When you explained what Caring Well Ministry entails, I immediately felt a pull or drawing toward this ministry.  While serving on church staff as the Preschool Director and in another church as Children’s Director, neither church “cared well” for the ones hurting. Situations were quickly swept away and quietly dealt with leaving the innocent feeling betrayed. So my short and brief statement is; I want to care well!  I want hurting individuals to feel safe and know they WILL BE CARED FOR.

 

Victims of abuse deserve to be heard, have their allegations investigated in an objective manner and see the perpetrators brought to justice.  I want to serve to help make sure we minimize the opportunities for abuse to occur, make sure we protect and minister to those who are the victims of abuse and see that they get the justice they deserve. 

 

The best way to care well is to prevent abuse from happening in the first place. A child who is abused anywhere, but especially at church, may be so harmed spiritually that they never come to know Christ. We have to do everything in our power to protect them, so they have that opportunity.

 

I have always had a heart for children whether my own, coaching kids sports, working with 4th through 6th graders at church or my grandchildren. Children are undeniably God's gift to us. As I study our Caring Well Handbook and watch the videos and pray, I think this is beyond me and I won't be able to help much, but I know I can do something.

 

I fought hard for many years for victims and survivors of child abuse and assault, and even though it has been quite some time since I have been active in the system, I have never lost my desire to help or my empathy for the individuals whose lives most certainly have been hugely impacted by their experiences.  When the Caring Well information was mentioned I knew immediately that if possible I wanted to be a part to minister in whatever way God leads to provide understanding, empathy, compassion, friendship and a listening heart and ear. 

 

I am a survivor.  By God's grace, as a child I had the protective factors available to help me cope even though I didn't disclose my abuse to my parents.  I was fortunate in ways that so many others are not, and with that comes a sense of duty to help ensure that anyone suffering from abuse will have access to whatever resources are needed to cope, survive, and thrive.  

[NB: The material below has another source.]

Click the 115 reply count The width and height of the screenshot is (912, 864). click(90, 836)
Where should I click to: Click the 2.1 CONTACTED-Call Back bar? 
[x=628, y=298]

More News Stories = More Victims

Sadly, stories of sexual sin revelations continue. Whether it's the potential calling of a pastor who almost twenty years ago victimized young girls in his youth group, a spiritual leader who downplayed a victims accusation to protect an image, or a Christian entertainer whose private sexual escapades and propositions with young single and married women shocked the fans who just wanted some clean entertainment, the truth is clear.

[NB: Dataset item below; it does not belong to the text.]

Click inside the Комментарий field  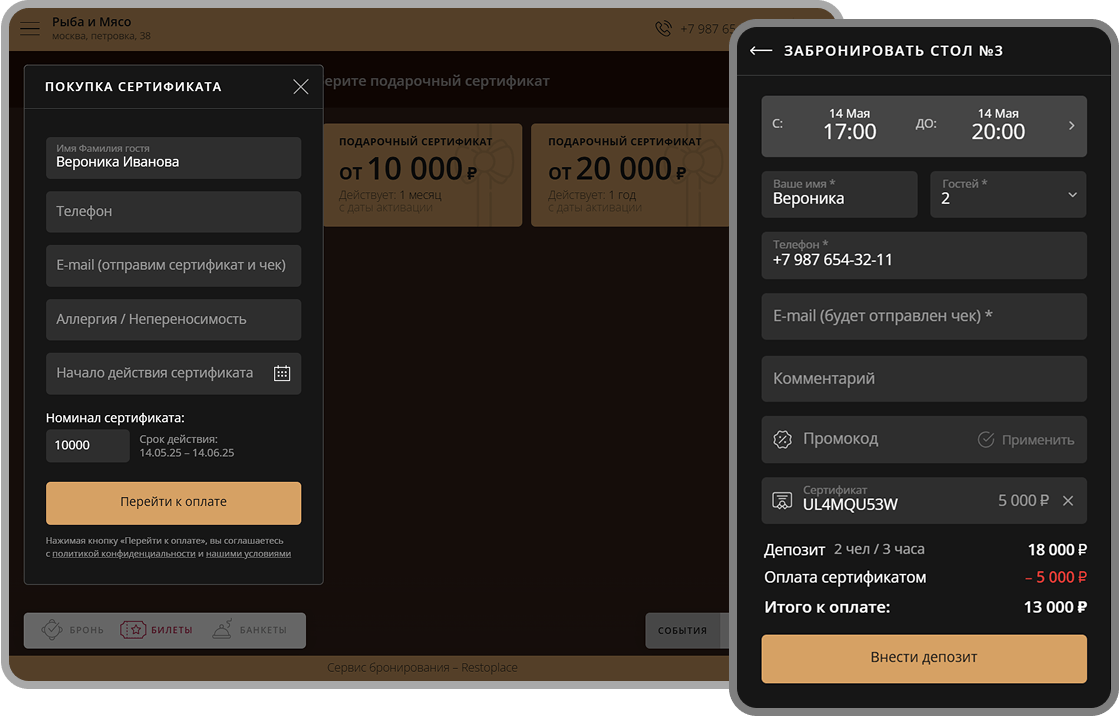pos(924,378)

It is not the fault of unbiblical ecclesiology, poor interpretations of theology, suggestive clothing worn by naive (or not so naive) teenagers, or loneliness due to marital stress. 

The fool blames those things for his/her sinful actions. The enemy says "It's their fault. You deserve this. You're a leader. You have needs." and more. 

To the victim, we seek to care well and pray for your healing.

To the victimizer, we seek justice upon you and pray for your healing as well. 

It remains a gospel issue, and therefore something we must do as the local body. The gates of hell will not prevail against God's church. That is so true and we must remember that. However, we must also remember that does not mean local bodies, led poorly, that abandon the fullness of the gospel will continue to exist. Some shouldn't.

 

File this under "Things they didn't teach me at seminary."